Published on July 2, 2021

This short post is based on my repo of a similar name, all code can be found from there.

At the time of the original writing of this text I had been reading through Luciano Ramalho's excellent Fluent Python. In chapter nine, A Pythonic Object, we build a pythonic implementation of a 2-dimensional vector object, and in the next chapter extend it to an n-dimensional vector. At one point in the chapter we want to make the object hashable by implementing the __eq__ and __hash__ methods. The first iteration implements the hash of a vector by taking a XOR of each of the component hashes. This works, but since XOR is a commutative operator, what follows is that any two vectors whose components are permutations of each other, e.g. (1, 4, 9) and (9, 4, 1), will have the same hash.

Since the example is meant to be instructional, this is not a critical performance issue, but it did make me curious to see how the different hashes might affect the amount of hash collisions. A good way to measure hash collisions for a vector type, at least in my mind, was to create a list of 2000 vectors and and add them one by one into a set, measuring how long this takes. I thought that the results might interest other as well.

The full source code that I used is available in the repo (it started pretty, then turned more and more hackish, sry, for sure I'll come back to it one day and make it prettier¹), but for the basic idea is that we have the following two types of vectors, with the main idea copied from Fluent Python:

from array import array
import functools
import operator

class BaseVector:
    typecode = 'd'

    def __init__(self, iterable_input):
        self._components = array(self.typecode, iterable_input)

    def __iter__(self):
        return iter(self._components)

    def __eq__(self, other_vector):
        return tuple(self) == tuple(other_vector)

# The two actual vectors we use are as follows, both count both types of hashes
# for the vector, but return only one, to make the timing more consistent.

class SimpleVector(BaseVector):
    def __hash__(self):
        better_hash = hash(tuple(self._components))

        hash_collection = (hash(element) for element in self._components)
        simple_hash = functools.reduce(operator.xor, hash_collection, 0)

        return simple_hash

class BetterVector(BaseVector):
    def __hash__(self):
        better_hash = hash(tuple(self._components))

        hash_collection = (hash(element) for element in self._components)
        simple_hash = functools.reduce(operator.xor, hash_collection, 0)
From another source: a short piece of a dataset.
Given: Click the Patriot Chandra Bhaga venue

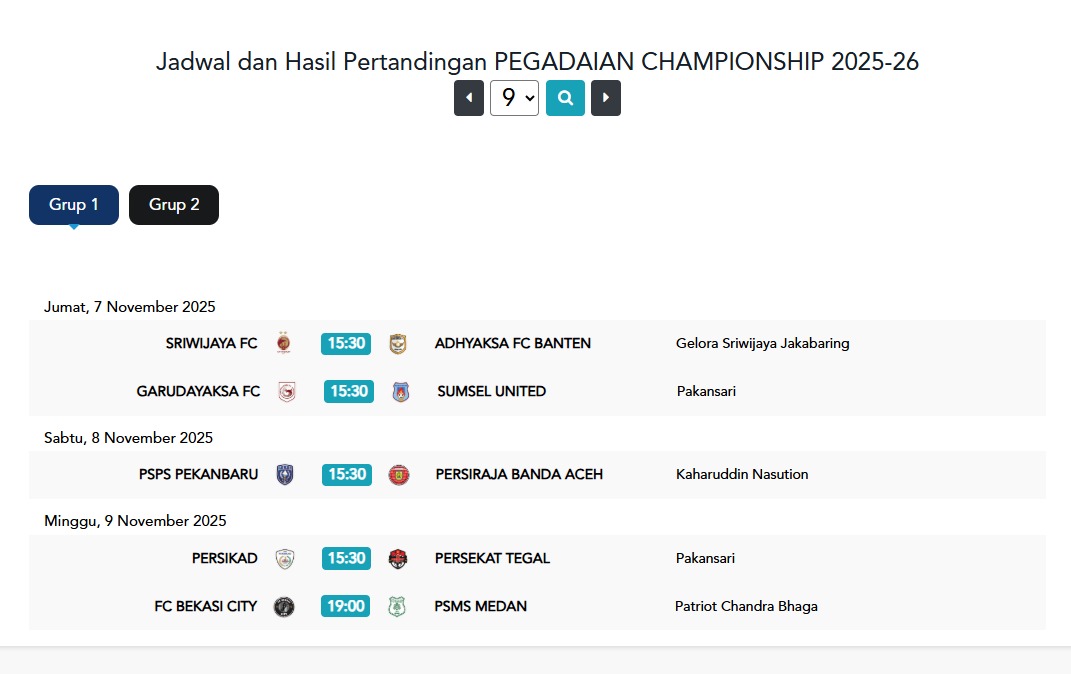Looking at the screenshot, I should 746,606.
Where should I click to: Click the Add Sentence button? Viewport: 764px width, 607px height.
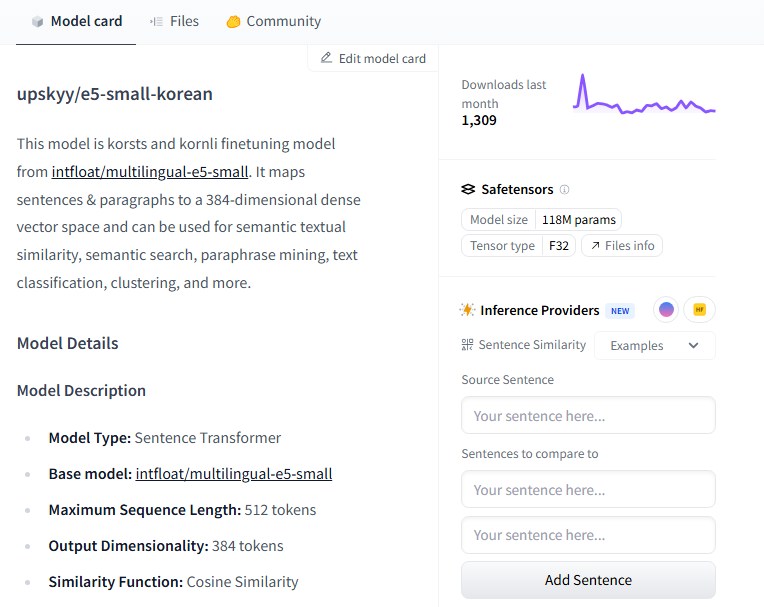(x=588, y=580)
        return better_hash

What we then do is that for each dimension $n$ going from 2 to 100, we generate four arrays of 2000 vectors, each of the following type:

SimpleVector filled with n random integers 0-9.
SimpleVector filled with n random floats from the unit interval [0,1].
BetterVector filled with n random integers 0-9.
BetterVector filled with n random floats from the unit interval [0,1].

For each of these four arrays we look how much it takes to add them all to a set one by one - as sets are implemented as hash tables, a large amount of hash collisions should correspond with longer filling time. Below we have plotted the results on 1) how increasing the dimension effects the set-filling times of each type of vector array and 2-4) what is the linear behaviour of the first three types of vectors. (The behaviour of BetterVector was identical when comparing integer or float filling, so we omitted the latter.)
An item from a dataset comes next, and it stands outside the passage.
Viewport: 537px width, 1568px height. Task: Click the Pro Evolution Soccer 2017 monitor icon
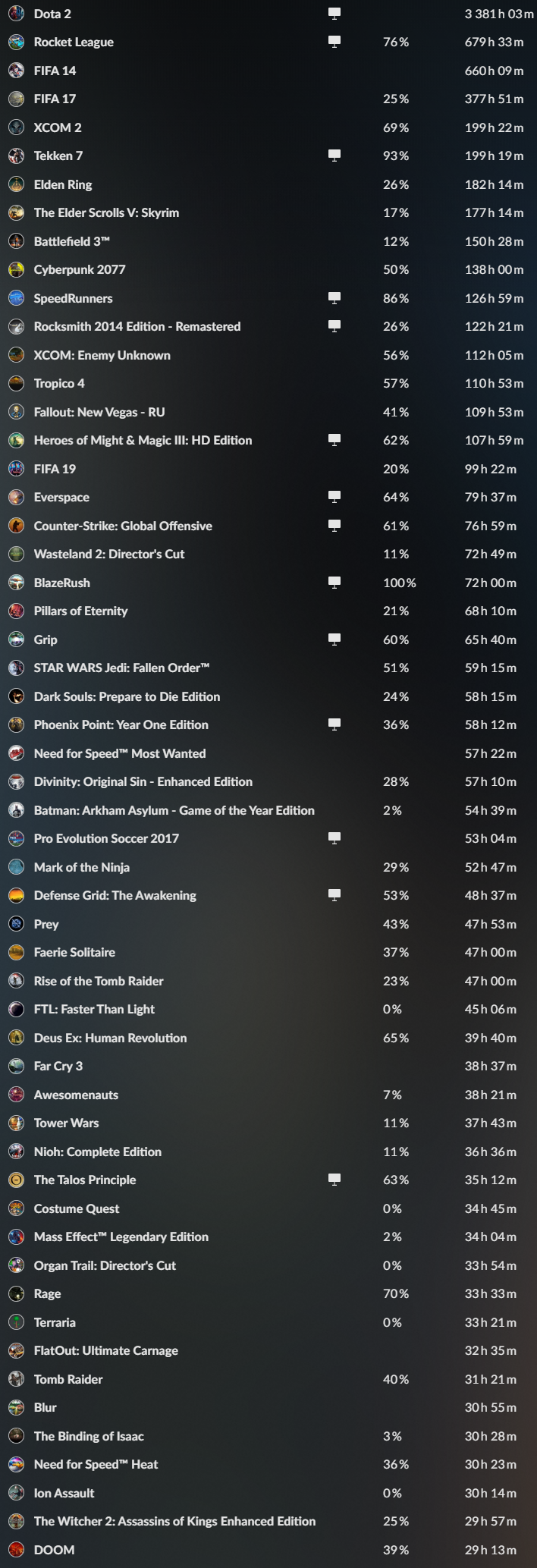pyautogui.click(x=334, y=837)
Filling a set with 2000 vectors with different hash functions. For integer components they are limited to 0-9.

What is quite obvious from all of this is, that the longer a vector you have, the fewer ways you have to fill the slots with integers 0-9 without creating vectors that are permutations of each other, and thus you get more hash collisions with the simple hash. I can't quite be bothered to do the math, but is is interesting to note that the increase is roughly linear. Maybe one day I'll go through the combinatorics and see how well this corresponds to theoretical expectations². What is also interesting is that the line is not completely linear, and in a later picture you'll see that some of the jagged parts persist in other runs as well, so they are not completely random artifacts from the randomness of the process. My personal guess is that CPython is doing something clever in the background when deciding on what size of hash table it's gonna prepare for the job.
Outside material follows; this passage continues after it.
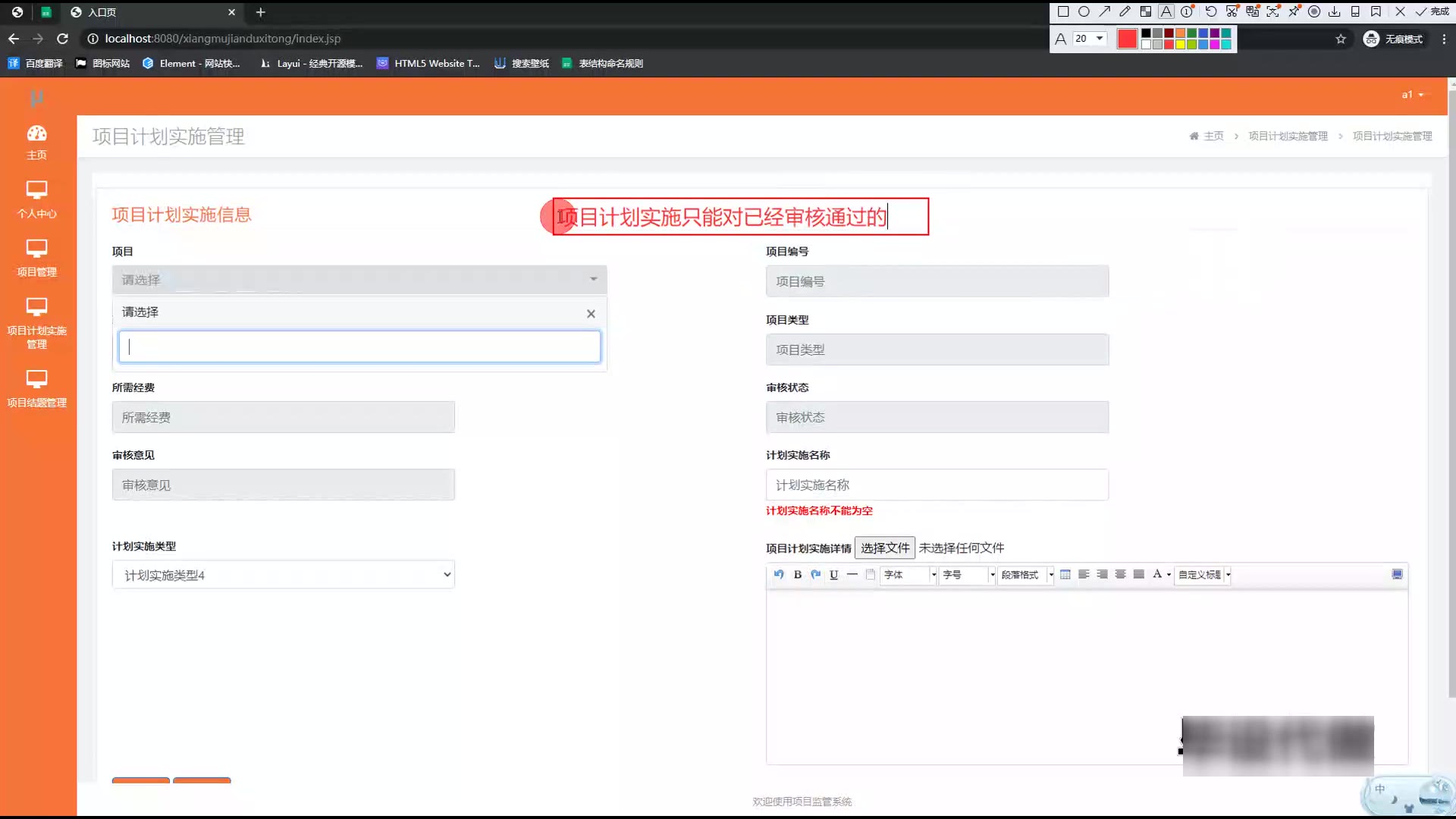Click the 计划实施名称 input field
Screen dimensions: 1456x819
(937, 485)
As can also be guessed, if we run the experiment again, but when filling with integers we allow them to vary from 0-200 instead of 0-9, the amount of hash collisions drastically reduces. (Note the chane

Filling a set with 2000 vectors with different hash functions. For integer components they are limited to 0-200.

Furthermore, if we see what happens when the integer range is (0, N) where N is in [2, 10, 20, 200], we get the following comparison; in particular we see these clear dips around 42, 78 and maybe 95-ish that seem to persist even in very different kind data.

A visualization on how the vector integer range effects SIMPLE INT type of vector hashing time.

So, summa summarum, the set filling times seem to increase linearly with dimension regardless of the hash type you implement, but the slope can vary by orders of magnitude depending on the situation.

I wont. ↩
I might. ↩